(Reuters) - Wimbledon may have been stripped of its ranking points by the ATP and WTA Tours over excluding players from Russia and Belarus but that should not stop players competing at the tournament, former British number one Tim Henman has said.
The move by the men's and women's tours will reduce Wimbledon -- the world's most prestigious tennis tournament -- to an exhibition event and set the Grand Slam's organisers on a collision course with the governing bodies.
Four-time semi-finalist Henman said he had "enormous sympathy" for Russian and Belarusian players, banned after Russia's invasion of Ukraine, but hoped others would not skip the grasscourt major which is scheduled for June 27-July 10.
Belarus has been a key staging area for the invasion, which Moscow calls a 'special military operation'.
"This whole scenario around Russian and Belarusian players being refused entry into Wimbledon is such a difficult situation and it's really unfortunate for all parties involved," Henman told Eurosport on Monday.

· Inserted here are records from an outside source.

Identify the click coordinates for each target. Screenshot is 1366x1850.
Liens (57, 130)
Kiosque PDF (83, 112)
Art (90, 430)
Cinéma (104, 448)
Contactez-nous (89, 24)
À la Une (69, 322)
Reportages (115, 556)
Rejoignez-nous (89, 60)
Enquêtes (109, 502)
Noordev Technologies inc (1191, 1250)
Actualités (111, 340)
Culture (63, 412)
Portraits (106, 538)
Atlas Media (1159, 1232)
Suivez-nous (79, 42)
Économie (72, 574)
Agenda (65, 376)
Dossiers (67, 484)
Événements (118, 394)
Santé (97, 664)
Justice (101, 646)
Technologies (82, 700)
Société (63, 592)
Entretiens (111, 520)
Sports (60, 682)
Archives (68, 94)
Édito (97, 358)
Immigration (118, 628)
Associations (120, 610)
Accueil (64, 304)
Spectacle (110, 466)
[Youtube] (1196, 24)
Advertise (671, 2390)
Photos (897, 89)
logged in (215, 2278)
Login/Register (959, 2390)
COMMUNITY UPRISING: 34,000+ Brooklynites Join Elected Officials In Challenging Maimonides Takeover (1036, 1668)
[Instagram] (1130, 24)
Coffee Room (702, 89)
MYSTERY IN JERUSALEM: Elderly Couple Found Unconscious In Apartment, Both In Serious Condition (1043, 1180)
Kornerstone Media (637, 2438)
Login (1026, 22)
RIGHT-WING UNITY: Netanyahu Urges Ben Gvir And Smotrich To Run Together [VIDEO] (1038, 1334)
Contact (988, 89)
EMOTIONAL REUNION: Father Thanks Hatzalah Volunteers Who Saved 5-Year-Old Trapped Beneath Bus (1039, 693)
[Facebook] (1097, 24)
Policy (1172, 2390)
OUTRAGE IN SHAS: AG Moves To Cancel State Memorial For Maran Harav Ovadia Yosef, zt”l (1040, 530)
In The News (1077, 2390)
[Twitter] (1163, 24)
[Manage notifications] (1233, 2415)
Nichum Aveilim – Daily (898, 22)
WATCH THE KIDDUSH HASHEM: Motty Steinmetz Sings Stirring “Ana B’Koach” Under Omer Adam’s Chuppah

"I don't think players will end up skipping the Championships... A Wimbledon title is going to be about a lot more than the ranking points.
"It's a difficult situation. Hopefully the history and the prestige is going to be at the forefront of players' minds so they are going to be ready and raring to compete on the grass."
Japan;s four-time Grand Slam champion Naomi Osaka said she was "not 100% sure" of playing at Wimbledon because she was a player motivated by seeing her ranking go up.
Sweden's seven-time major champion Mats Wilander said he respected Osaka's answer.
"I think it's very possible that a lot of players are not going to play Wimbledon because of the ranking points and maybe someone like Naomi Osaka doesn't go to Wimbledon to necessarily think that she can win it," Wilander said.
"She hasn't done that well there in the past and I think there's a lot of players that go to Wimbledon and hope to get a good draw and make the fourth round. That's mainly because of ranking points.
"But then there's a lot of players that are absolutely never going to miss Wimbledon. But it's going to be interesting to see for sure. I will respect players that don't go... Ranking, for a lot of players, is as important as winning big tournaments."